◆ **Problem to work on**
Rewrite the passage of the text about the painting Victory O Lord! that starts with the words containing "Painting by John Everet Millais" and closes with "in Millais's career.", using "milestone" in place of "turning point".

◆ **Text provided**
== Segment start ==
Painting by John Everet Millais

Victory O Lord! is an 1871 painting by John Everett Millais depicting Moses, Aaron and Hur during the Battle of Rephidim against the Amalekites. Along with his landscape Chill October it represented a major turning point in Millais's career.

The painting illustrates a passage in the Book of Exodus, chapter 17, which describes how Moses and his two companions watched the battle from the hill. Moses holds the Rod of God in his right hand.

And Moses said unto Joshua, Choose us out men, and go out, fight with Amalek: tomorrow I will stand on the top of the hill with the rod of God in mine hand. So Joshua did as Moses had said to him, and fought with Amalek: and Moses, Aaron, and Hur went up to the top of the hill. And it came to pass, when Moses held up his hand, that Israel prevailed: and when he let down his hand, Amalek prevailed. But Moses hands were heavy; and they took a stone, and put it under him, and he sat thereon; and Aaron and Hur stayed up his hands, the one on the one side, and the other on the other side; and his hands were steady until the going down of the sun. And Joshua discomfited Amalek and his people with the edge of the sword.

Millais depicts the "going down of the sun", when the three patriarchs watch the final moments of the battle. Moses is in the middle while Aaron and Hur hold up his arms to ensure victory. Aaron, in red, is on the right. The battle below is indicated by the arrow at the bottom right.

Millais worked on the painting over many years, scraping and repainting the surface. F. G. Stephens commented that the painting depicted the conflict between the unyielding and steadfast willpower of Moses, and the physical and emotional exhaustion of his companions. He also praised the vivid painting of the aged flesh of the figures. The painting contrasts dramatically in style with the contemporary religious works of Millais's former companion, William Holman Hunt, such as The Shadow of Death, on which Hunt was working at the same time; however, it has been suggested that both pictures may refer to typological prefigurations of the crucifixion in scenes in which raised, outstretched arms signify both physical suffering and triumph.
== Segment end ==
(Data excerpts)
== Segment start ==
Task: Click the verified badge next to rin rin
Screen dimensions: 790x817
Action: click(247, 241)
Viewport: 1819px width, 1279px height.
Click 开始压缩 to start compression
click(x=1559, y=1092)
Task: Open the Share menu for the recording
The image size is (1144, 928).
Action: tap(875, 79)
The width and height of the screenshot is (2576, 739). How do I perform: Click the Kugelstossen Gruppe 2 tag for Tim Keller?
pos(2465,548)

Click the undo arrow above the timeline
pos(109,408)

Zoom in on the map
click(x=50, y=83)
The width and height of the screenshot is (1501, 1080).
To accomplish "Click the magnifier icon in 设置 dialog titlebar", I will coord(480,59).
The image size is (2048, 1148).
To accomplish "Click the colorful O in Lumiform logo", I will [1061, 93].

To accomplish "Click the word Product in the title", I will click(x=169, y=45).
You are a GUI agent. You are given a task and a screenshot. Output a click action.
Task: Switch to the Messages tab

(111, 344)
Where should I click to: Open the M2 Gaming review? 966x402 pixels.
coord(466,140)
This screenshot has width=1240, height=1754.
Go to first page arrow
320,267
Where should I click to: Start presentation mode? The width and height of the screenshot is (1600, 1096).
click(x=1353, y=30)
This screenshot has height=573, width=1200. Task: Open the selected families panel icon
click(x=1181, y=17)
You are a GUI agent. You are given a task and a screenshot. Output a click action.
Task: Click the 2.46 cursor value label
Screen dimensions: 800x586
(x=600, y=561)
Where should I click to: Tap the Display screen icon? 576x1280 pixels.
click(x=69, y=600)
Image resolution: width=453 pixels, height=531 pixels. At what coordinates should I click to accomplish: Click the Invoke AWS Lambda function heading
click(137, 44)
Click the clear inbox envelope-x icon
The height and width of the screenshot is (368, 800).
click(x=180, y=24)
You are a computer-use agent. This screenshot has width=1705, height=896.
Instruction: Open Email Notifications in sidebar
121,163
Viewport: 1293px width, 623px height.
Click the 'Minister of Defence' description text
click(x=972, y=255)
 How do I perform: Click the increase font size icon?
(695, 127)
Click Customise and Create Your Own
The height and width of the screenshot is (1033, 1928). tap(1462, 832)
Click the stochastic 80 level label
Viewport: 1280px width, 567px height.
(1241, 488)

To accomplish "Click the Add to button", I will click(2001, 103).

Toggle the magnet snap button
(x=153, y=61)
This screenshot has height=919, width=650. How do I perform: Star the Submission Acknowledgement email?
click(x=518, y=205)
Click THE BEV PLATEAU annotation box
== Segment end ==
◆ **Response to this exercise**
Painting by John Everet Millais

Victory O Lord! is an 1871 painting by John Everett Millais depicting Moses, Aaron and Hur during the Battle of Rephidim against the Amalekites. Along with his landscape Chill October it represented a major milestone in Millais's career.